### Problem description
Omitting all images, transcribe the listing word for word.

### Provided information
******

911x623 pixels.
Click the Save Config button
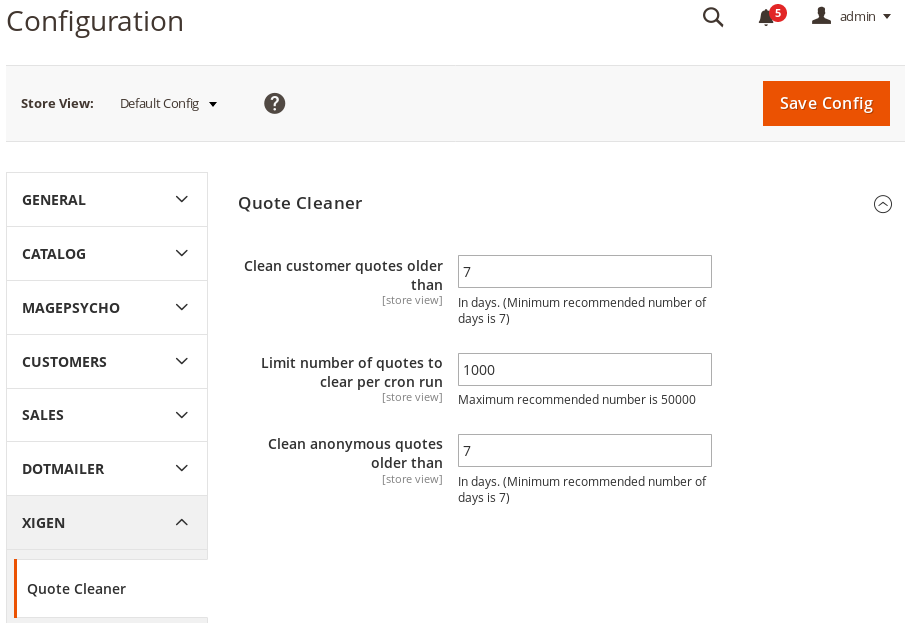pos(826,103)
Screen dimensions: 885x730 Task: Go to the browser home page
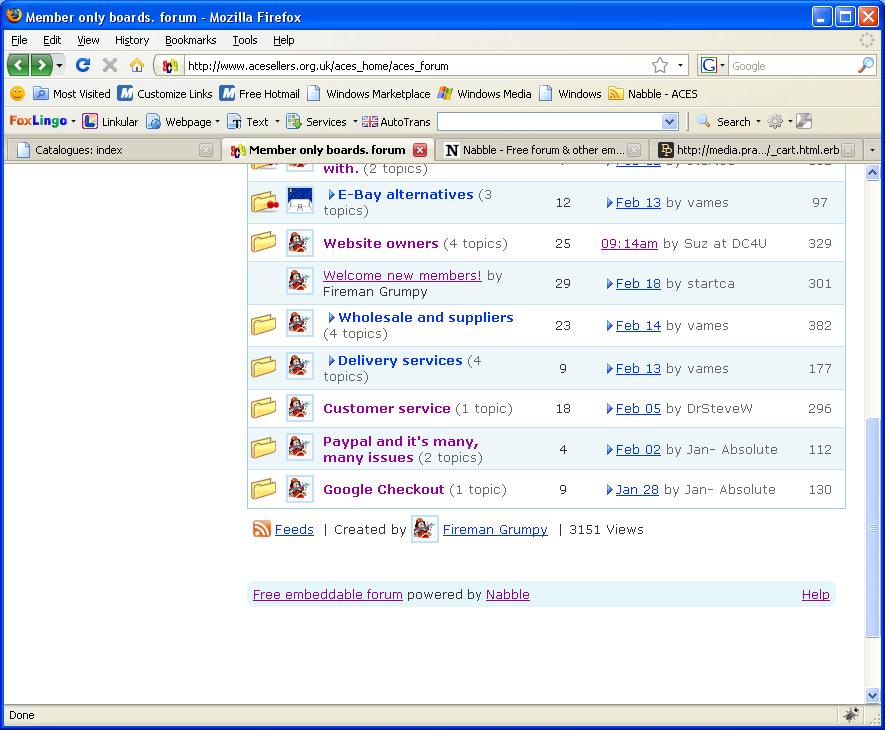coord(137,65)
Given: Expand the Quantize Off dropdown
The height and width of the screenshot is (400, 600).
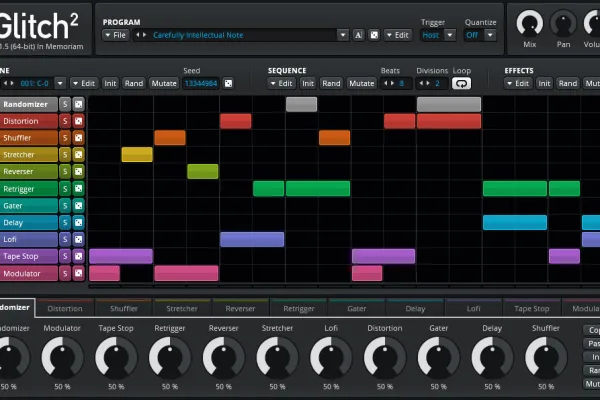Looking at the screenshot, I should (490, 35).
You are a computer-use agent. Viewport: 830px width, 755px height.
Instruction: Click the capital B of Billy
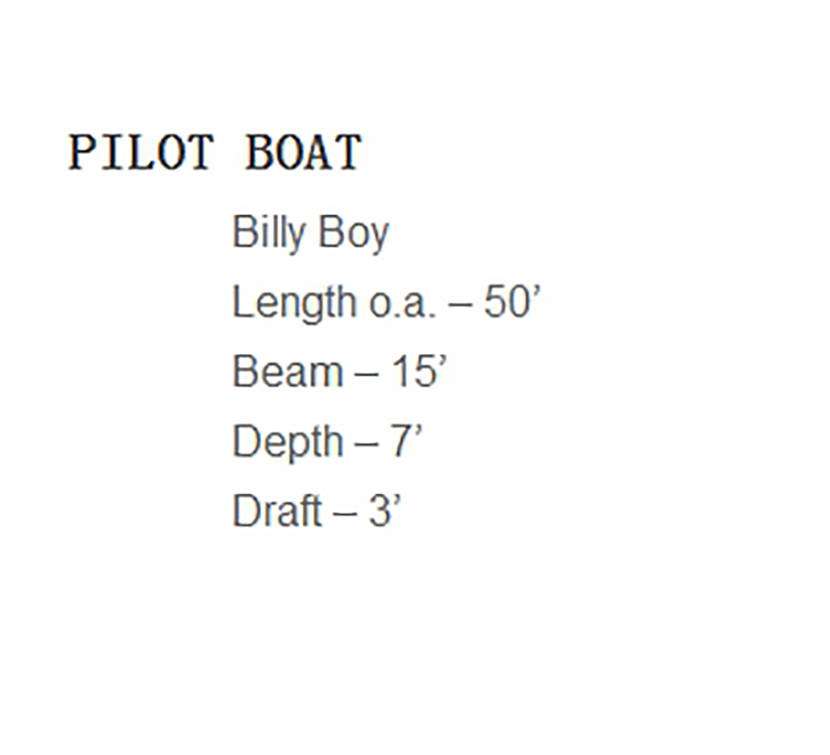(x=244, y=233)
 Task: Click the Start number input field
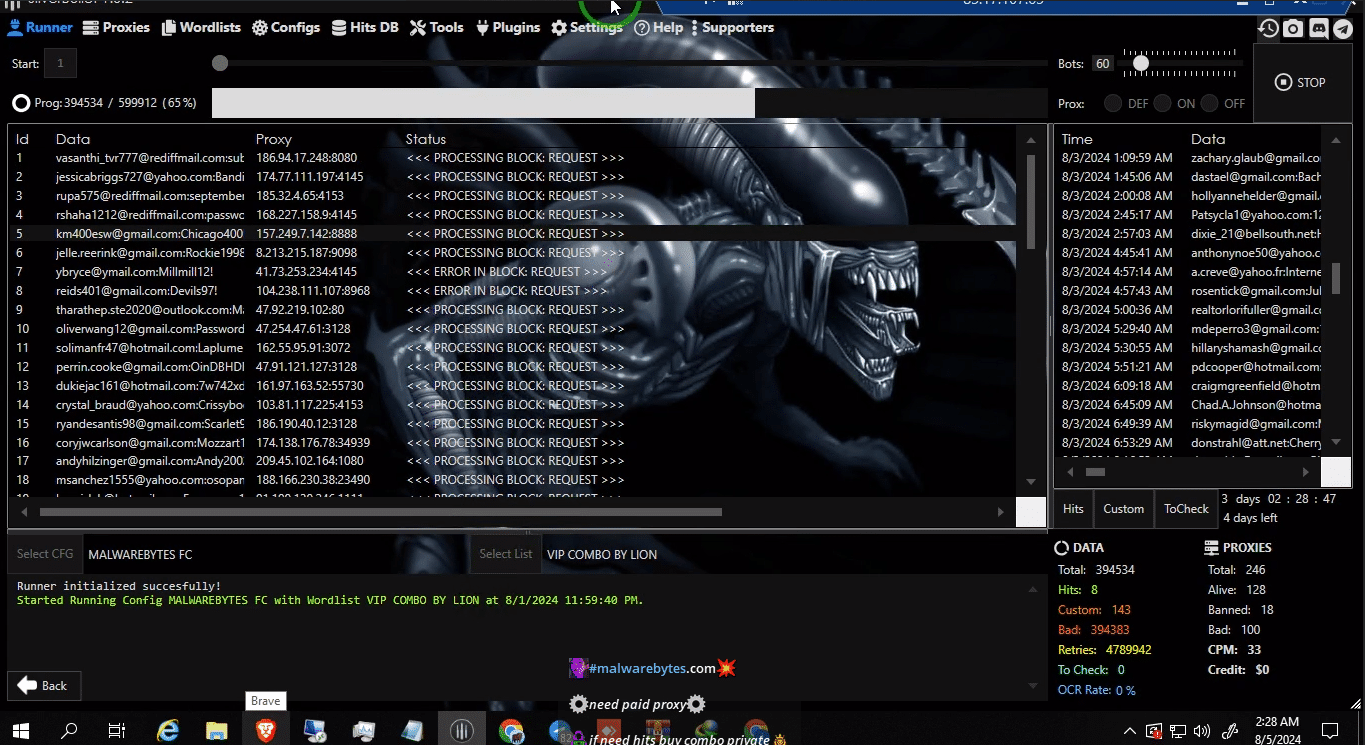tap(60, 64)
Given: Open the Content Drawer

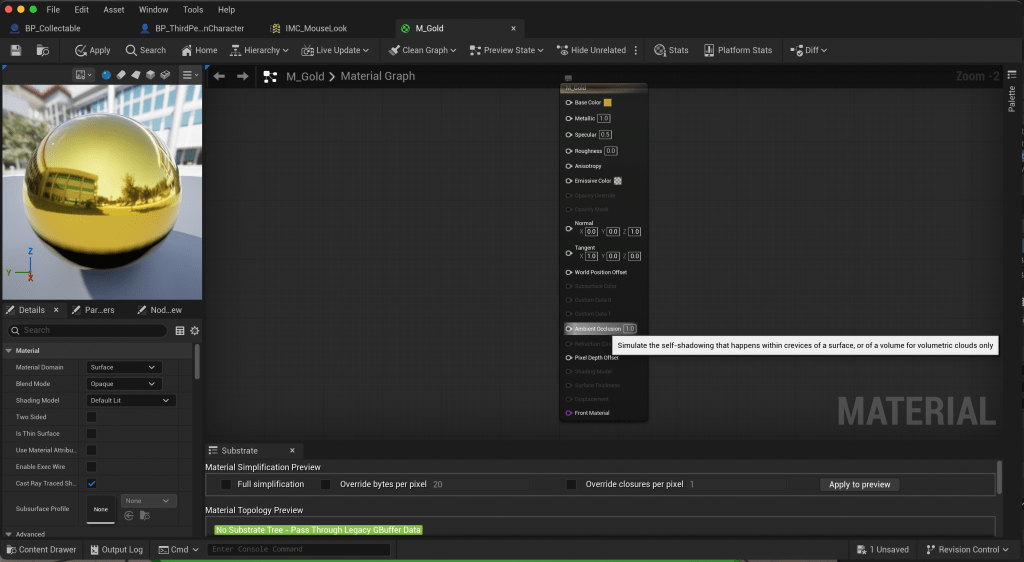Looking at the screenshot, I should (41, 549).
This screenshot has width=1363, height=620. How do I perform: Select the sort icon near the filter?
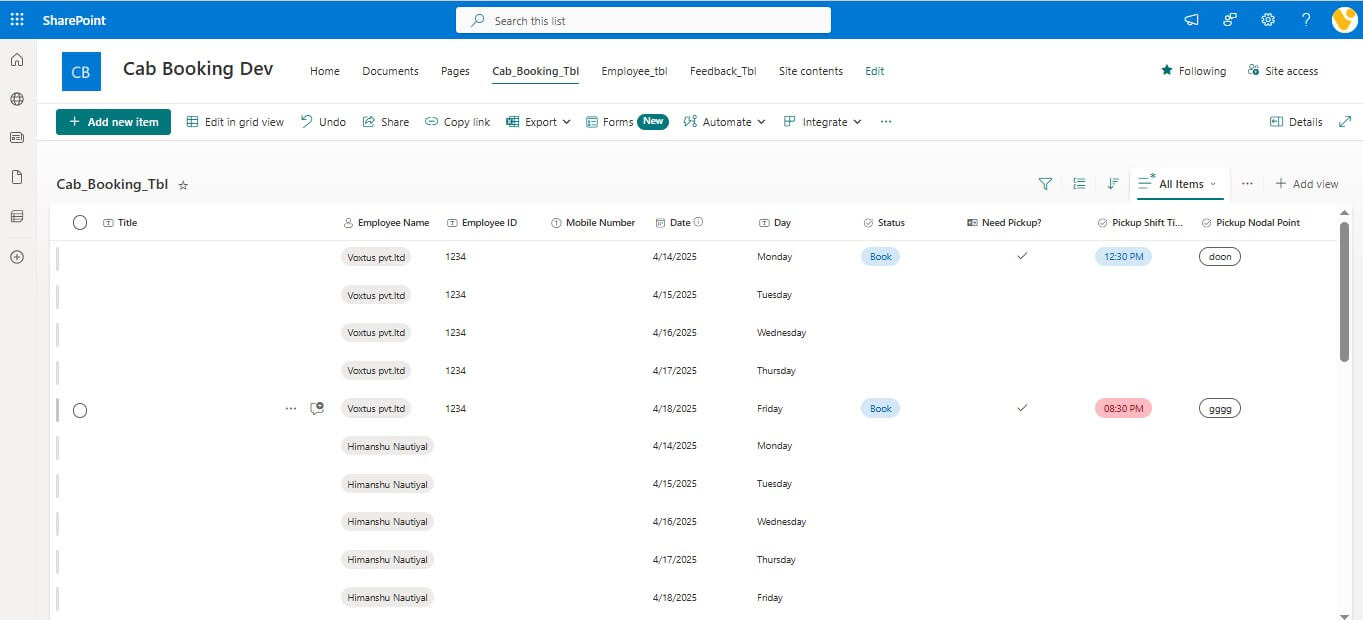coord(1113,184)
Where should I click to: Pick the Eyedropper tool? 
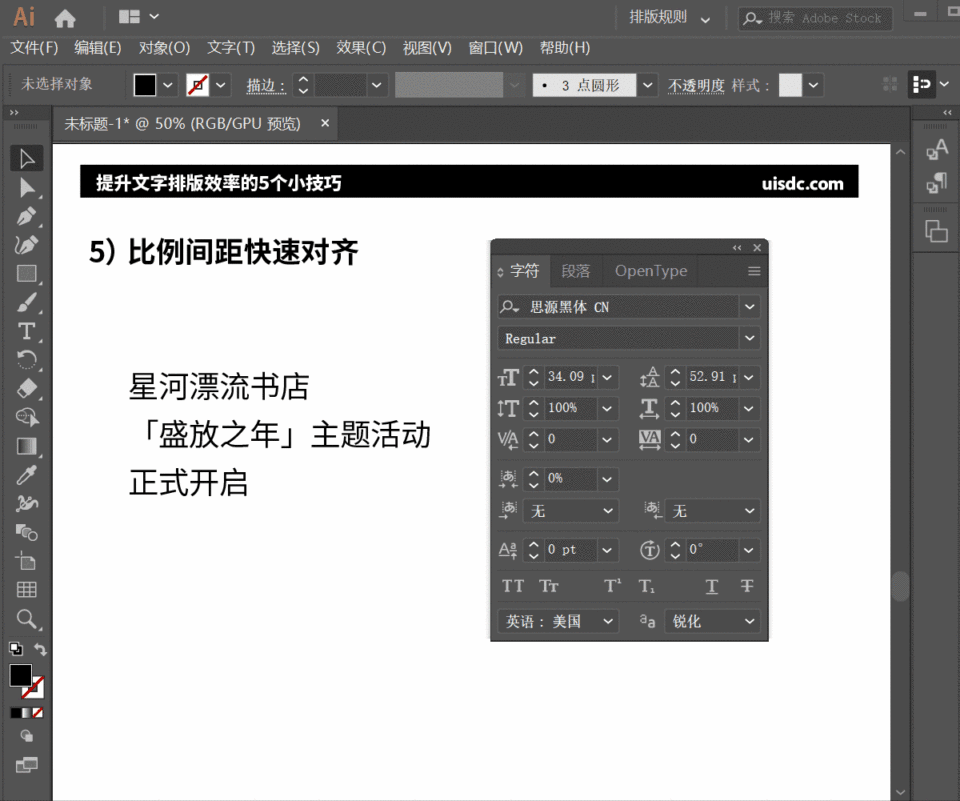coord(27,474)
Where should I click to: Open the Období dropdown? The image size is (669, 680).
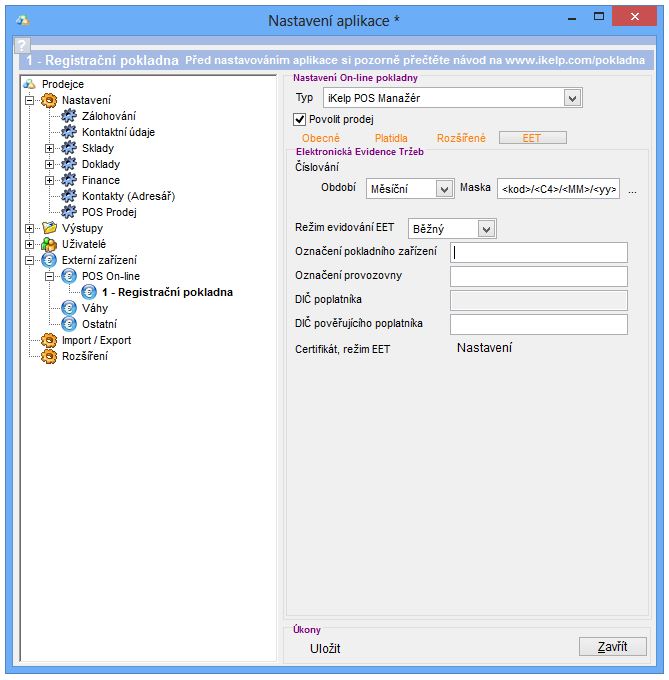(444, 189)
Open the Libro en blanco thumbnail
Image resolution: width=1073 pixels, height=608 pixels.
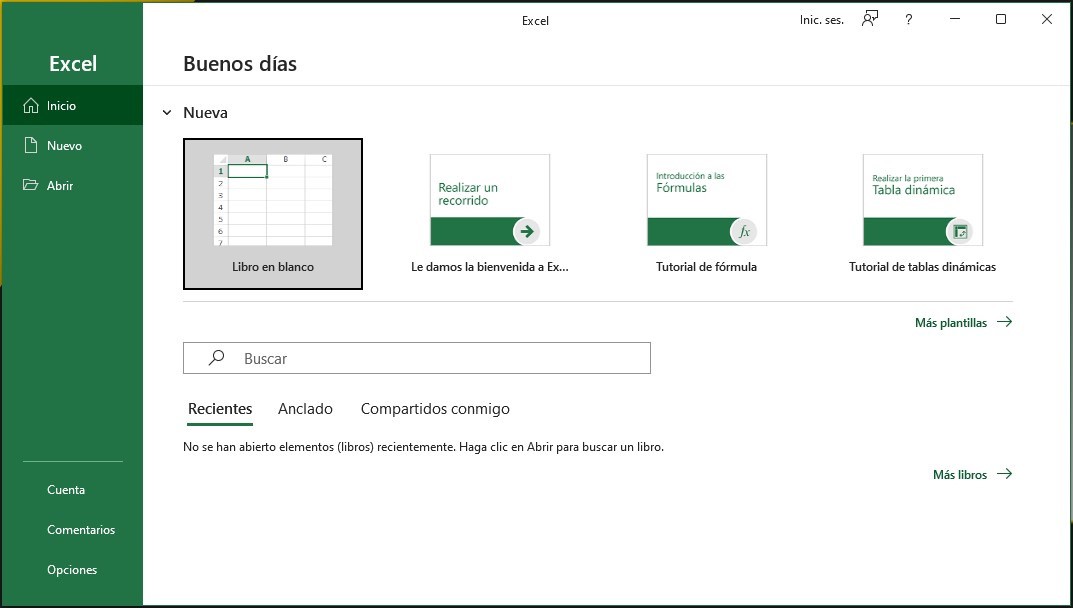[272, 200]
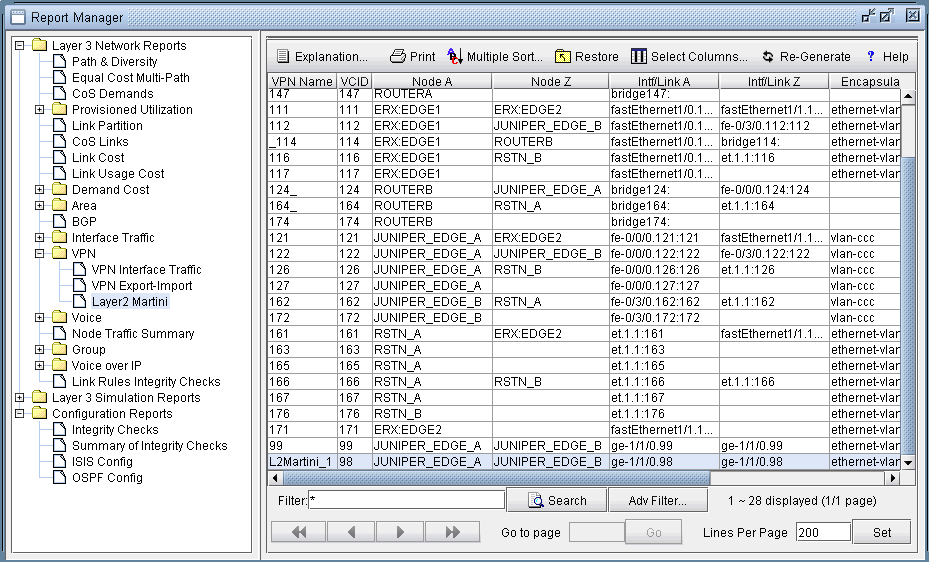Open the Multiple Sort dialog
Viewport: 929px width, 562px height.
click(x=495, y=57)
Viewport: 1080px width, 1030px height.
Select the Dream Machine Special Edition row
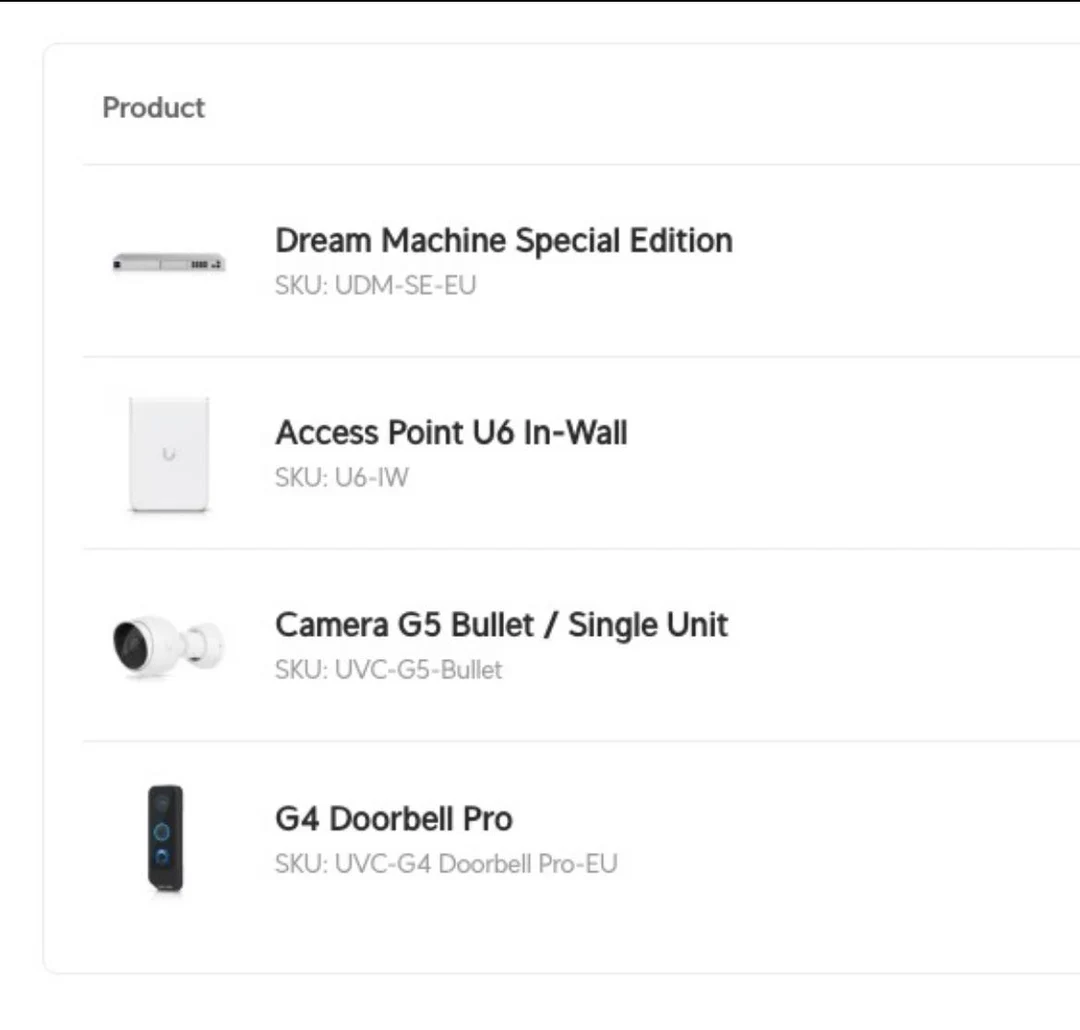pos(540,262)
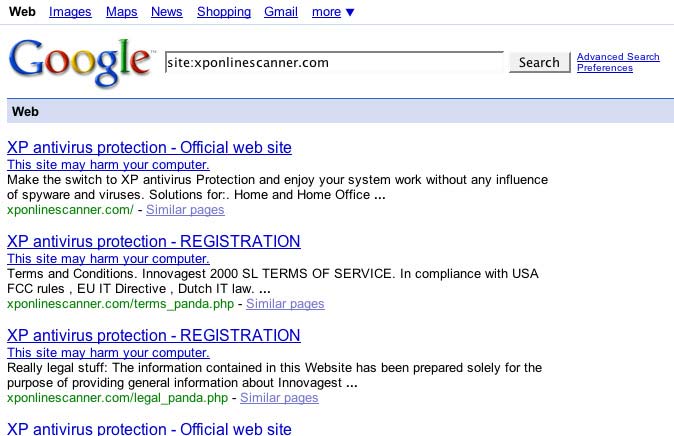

******

### Output of the task
911x623 pixels.
Click the Save Config button
pos(826,103)
Screen dimensions: 885x730 Task: Go to the browser home page
coord(137,65)
Given: Expand the Quantize Off dropdown
The height and width of the screenshot is (400, 600).
Looking at the screenshot, I should (490, 35).
You are a computer-use agent. Viewport: 830px width, 755px height.
Instruction: Click the capital B of Billy
(x=244, y=233)
 Task: Click the Start number input field
tap(60, 64)
Given: Open the Content Drawer

Looking at the screenshot, I should (41, 549).
This screenshot has width=1363, height=620. How do I perform: Select the sort icon near the filter?
coord(1113,184)
Where should I click to: Pick the Eyedropper tool? 
coord(27,474)
Where should I click to: Open the Období dropdown? The image size is (669, 680).
(444, 189)
Open the Libro en blanco thumbnail
Image resolution: width=1073 pixels, height=608 pixels.
[272, 200]
Open the Multiple Sort dialog
Viewport: 929px width, 562px height.
click(x=495, y=57)
Viewport: 1080px width, 1030px height.
Select the Dream Machine Special Edition row
pos(540,262)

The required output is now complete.